– Может быть, – ответил я и подумал, что так и есть – этот бритый господин однозначно ассоциировался у меня с белыми кафельными стенами и холодным прикосновением иглы к коже, которые были обычными атрибутами моих кошмаров. Несколько секунд мне казалось, что я даже могу вспомнить его имя, но потом мое внимание увлекли какие-то другие мысли. Юнгерн между тем стоял рядом молча, словно взвешивая слова, которые он собирался сказать.
– Скажите, Петр, – заговорил он наконец, – кто вы по политическим взглядам? Я полагаю, монархист?
– Разумеется, – ответил я, – а что, я даю повод для каких-то других…

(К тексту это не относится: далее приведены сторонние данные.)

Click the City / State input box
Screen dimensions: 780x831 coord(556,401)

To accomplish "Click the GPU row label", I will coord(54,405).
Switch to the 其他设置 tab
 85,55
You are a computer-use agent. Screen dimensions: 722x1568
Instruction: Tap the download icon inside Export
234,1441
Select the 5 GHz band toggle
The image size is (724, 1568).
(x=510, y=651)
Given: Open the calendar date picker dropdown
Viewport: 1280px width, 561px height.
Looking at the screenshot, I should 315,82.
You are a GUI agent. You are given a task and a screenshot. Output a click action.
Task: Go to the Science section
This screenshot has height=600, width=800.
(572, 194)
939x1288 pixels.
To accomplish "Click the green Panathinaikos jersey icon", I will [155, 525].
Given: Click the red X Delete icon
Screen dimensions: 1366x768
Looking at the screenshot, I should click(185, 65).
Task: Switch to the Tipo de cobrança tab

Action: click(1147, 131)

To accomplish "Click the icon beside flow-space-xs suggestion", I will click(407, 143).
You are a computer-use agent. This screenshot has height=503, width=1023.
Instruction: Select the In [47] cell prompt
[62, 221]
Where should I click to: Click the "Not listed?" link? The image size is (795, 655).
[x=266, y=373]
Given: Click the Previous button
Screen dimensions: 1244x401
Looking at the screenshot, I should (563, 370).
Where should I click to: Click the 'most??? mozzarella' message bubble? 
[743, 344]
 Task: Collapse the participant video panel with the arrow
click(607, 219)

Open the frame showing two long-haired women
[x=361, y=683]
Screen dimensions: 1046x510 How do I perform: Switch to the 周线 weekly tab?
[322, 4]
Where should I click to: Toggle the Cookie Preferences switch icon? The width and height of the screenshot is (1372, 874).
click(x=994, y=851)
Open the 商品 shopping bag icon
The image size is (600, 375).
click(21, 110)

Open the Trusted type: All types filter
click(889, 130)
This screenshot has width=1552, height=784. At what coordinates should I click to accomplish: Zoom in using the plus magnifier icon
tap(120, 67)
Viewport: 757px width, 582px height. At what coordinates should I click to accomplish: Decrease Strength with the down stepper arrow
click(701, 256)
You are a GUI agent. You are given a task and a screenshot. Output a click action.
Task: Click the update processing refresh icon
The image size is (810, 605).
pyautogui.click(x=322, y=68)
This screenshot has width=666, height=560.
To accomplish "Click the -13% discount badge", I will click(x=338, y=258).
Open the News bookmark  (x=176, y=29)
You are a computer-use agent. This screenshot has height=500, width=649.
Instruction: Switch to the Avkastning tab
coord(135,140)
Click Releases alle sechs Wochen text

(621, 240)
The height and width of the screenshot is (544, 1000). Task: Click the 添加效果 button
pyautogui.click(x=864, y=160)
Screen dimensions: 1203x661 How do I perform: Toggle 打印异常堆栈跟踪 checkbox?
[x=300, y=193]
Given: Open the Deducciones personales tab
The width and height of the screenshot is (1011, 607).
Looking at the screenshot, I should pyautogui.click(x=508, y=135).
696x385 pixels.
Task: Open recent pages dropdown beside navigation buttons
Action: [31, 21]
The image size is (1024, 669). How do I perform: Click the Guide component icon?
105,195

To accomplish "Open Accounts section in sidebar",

– Да нет, – перебил барон. – Просто я хочу привести пример, который вы должны хорошо понять. Представьте себе непроветренную комнату, в которую набилось ужасно много народу. И все они сидят на разных уродливых табуретах, на расшатанных стульях, каких-то узлах и вообще на чем попало. А те, кто попроворней, норовят сесть на два стула сразу или согнать кого-нибудь с места, чтобы занять его самому. Таков мир, в котором вы живете. И одновременно у каждого из этих людей есть свой собственный трон, огромный, сверкающий, возвышающийся над всем этим миром и над всеми другими мирами тоже. Трон поистине царский – нет ничего, что было бы не во власти того, кто на него взойдет. И, самое главное, трон абсолютно легитимный – он принадлежит любому человеку по праву. Но взойти на него почти невозможно. Потому что он стоит в месте, которого нет. Понимаете? Он находится нигде.
– Да, – сказал я задумчиво, – я как раз вчера об этом думал, господин барон. Я знаю, что значит «нигде».
– Тогда подумайте вот о чем, – сказал барон. – Здесь, как я уже сказал, оба ваших навязчивых состояния – и с Чапаевым, и без – одинаково иллюзорны. Чтобы оказаться в нигде и взойти на этот трон бесконечной свободы и счастья, достаточно убрать то единственное пространство, которое еще остается, то есть то, где вы видите меня и себя самого. Что и пытаются сделать мои подопечные. Но шансов у них мало, и через какое-то время им приходится повторять унылый круг существования. Так почему бы вам не оказаться в «нигде» при жизни? Клянусь вам, это самое лучшее, что в ней можно сделать. Вы, наверно, любите метафоры – так вот, это то же самое, что взять и выписаться из дома умалишенных.
– Поверьте, барон, – прочувствованно начал я, прижав руку к груди, но он не дал мне договорить.
– И сделать это нужно до того, как Чапаев использует свой глиняный пулемет. Потом, как вы знаете, не останется вообще ничего, даже «нигде».
– Глиняный пулемет? – переспросил я. – А что это такое?
– Чапаев ничего не говорил вам?
– Нет.
Юнгерн нахмурился.
– Тогда не будем углубляться в эту тему. Пусть в вашей памяти останется метафора – выйти из дома умалишенных на свободу. И тогда, может быть, в каком-нибудь из своих кошмаров вы вспомните наш разговор. А сейчас нам пора. Ребята заждались.
Барон взял меня за рукав, и вокруг нас опять замелькали беспорядочные полосы света. Я успел привыкнуть к этому фантастическому зрелищу, и моя голова больше не кружилась. Барон шел вперед, пристально вглядываясь во тьму; посмотрев на его скошенный назад подбородок, рыжие усы и горькую складку в углу рта, я подумал, что он меньше всего способен напугать кого-нибудь своим внешним видом.
– Скажите, барон, а отчего все вокруг так вас боятся? – не выдержал я. – Не хочу вас обидеть, но в вашем облике на мой взгляд нет ничего страшного.
– Не все видят то же самое, что вы, – ответил барон. – Своим друзьям я обычно показываюсь в виде петербургского интеллигента, которым я действительно когда-то был. Но не следует делать выводов о том, что я действительно так выгляжу.
– А что тогда видят остальные?
– Не буду утомлять вас деталями, – сказал барон. – Скажу только, что во всех шести руках у меня острые сабли.
– Какой же из ваших обликов настоящий?
– Настоящего у меня, к сожалению, нет, – ответил барон.
Признаться, слова барона произвели на меня некоторое впечатление. Хотя, впрочем, чуть подумав, я мог бы обо всем догадаться и сам.
– Почти пришли, – сказал барон каким-то дачным тоном.
– Скажите, – заговорил я, покосившись на него, – а почему вас называют черным бароном?
– А, – улыбнулся Юнгерн. – Наверно, дело в том, что, когда я воевал в Монголии, живой Будда Богдо-Гэгэн Тутухту пожаловал мне право на черный паланкин.
– Почему же вы тогда ездите в зеленом?
– Потому что точно так же мне было пожаловано право ездить в зеленом паланкине.